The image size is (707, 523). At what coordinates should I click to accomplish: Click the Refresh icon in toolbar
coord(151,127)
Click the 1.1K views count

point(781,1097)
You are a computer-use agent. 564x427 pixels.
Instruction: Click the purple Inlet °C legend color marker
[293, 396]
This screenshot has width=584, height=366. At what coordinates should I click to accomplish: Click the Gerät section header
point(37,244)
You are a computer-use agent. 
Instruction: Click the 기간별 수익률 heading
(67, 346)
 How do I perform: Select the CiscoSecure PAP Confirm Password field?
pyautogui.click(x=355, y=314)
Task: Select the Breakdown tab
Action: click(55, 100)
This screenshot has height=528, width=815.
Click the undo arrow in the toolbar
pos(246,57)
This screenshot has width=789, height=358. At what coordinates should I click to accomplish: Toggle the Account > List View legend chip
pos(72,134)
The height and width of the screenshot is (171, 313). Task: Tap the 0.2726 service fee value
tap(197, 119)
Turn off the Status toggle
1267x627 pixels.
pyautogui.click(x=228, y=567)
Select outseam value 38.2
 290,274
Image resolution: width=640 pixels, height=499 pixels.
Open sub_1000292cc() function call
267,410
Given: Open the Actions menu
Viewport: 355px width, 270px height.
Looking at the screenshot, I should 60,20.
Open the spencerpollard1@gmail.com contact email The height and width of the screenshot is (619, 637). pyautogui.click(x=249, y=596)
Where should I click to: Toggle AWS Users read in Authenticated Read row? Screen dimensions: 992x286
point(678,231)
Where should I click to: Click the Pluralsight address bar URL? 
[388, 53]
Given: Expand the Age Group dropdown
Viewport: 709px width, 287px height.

──────────────────────────────

Exercise =>
Start at the line containing "Instruction: Click the purple" and copy each line through the last one in the records, exactly and with nothing added.

Your solution =>
Instruction: Click the purple Inlet °C legend color marker
[293, 396]
This screenshot has width=584, height=366. At what coordinates should I click to accomplish: Click the Gerät section header
point(37,244)
You are a computer-use agent. 
Instruction: Click the 기간별 수익률 heading
(67, 346)
 How do I perform: Select the CiscoSecure PAP Confirm Password field?
pyautogui.click(x=355, y=314)
Task: Select the Breakdown tab
Action: click(55, 100)
This screenshot has height=528, width=815.
Click the undo arrow in the toolbar
pos(246,57)
This screenshot has width=789, height=358. At what coordinates should I click to accomplish: Toggle the Account > List View legend chip
pos(72,134)
The height and width of the screenshot is (171, 313). Task: Tap the 0.2726 service fee value
tap(197, 119)
Turn off the Status toggle
1267x627 pixels.
pyautogui.click(x=228, y=567)
Select outseam value 38.2
 290,274
Image resolution: width=640 pixels, height=499 pixels.
Open sub_1000292cc() function call
267,410
Given: Open the Actions menu
Viewport: 355px width, 270px height.
Looking at the screenshot, I should 60,20.
Open the spencerpollard1@gmail.com contact email The height and width of the screenshot is (619, 637). pyautogui.click(x=249, y=596)
Where should I click to: Toggle AWS Users read in Authenticated Read row? Screen dimensions: 992x286
point(678,231)
Where should I click to: Click the Pluralsight address bar URL? 
[388, 53]
Given: Expand the Age Group dropdown
Viewport: 709px width, 287px height.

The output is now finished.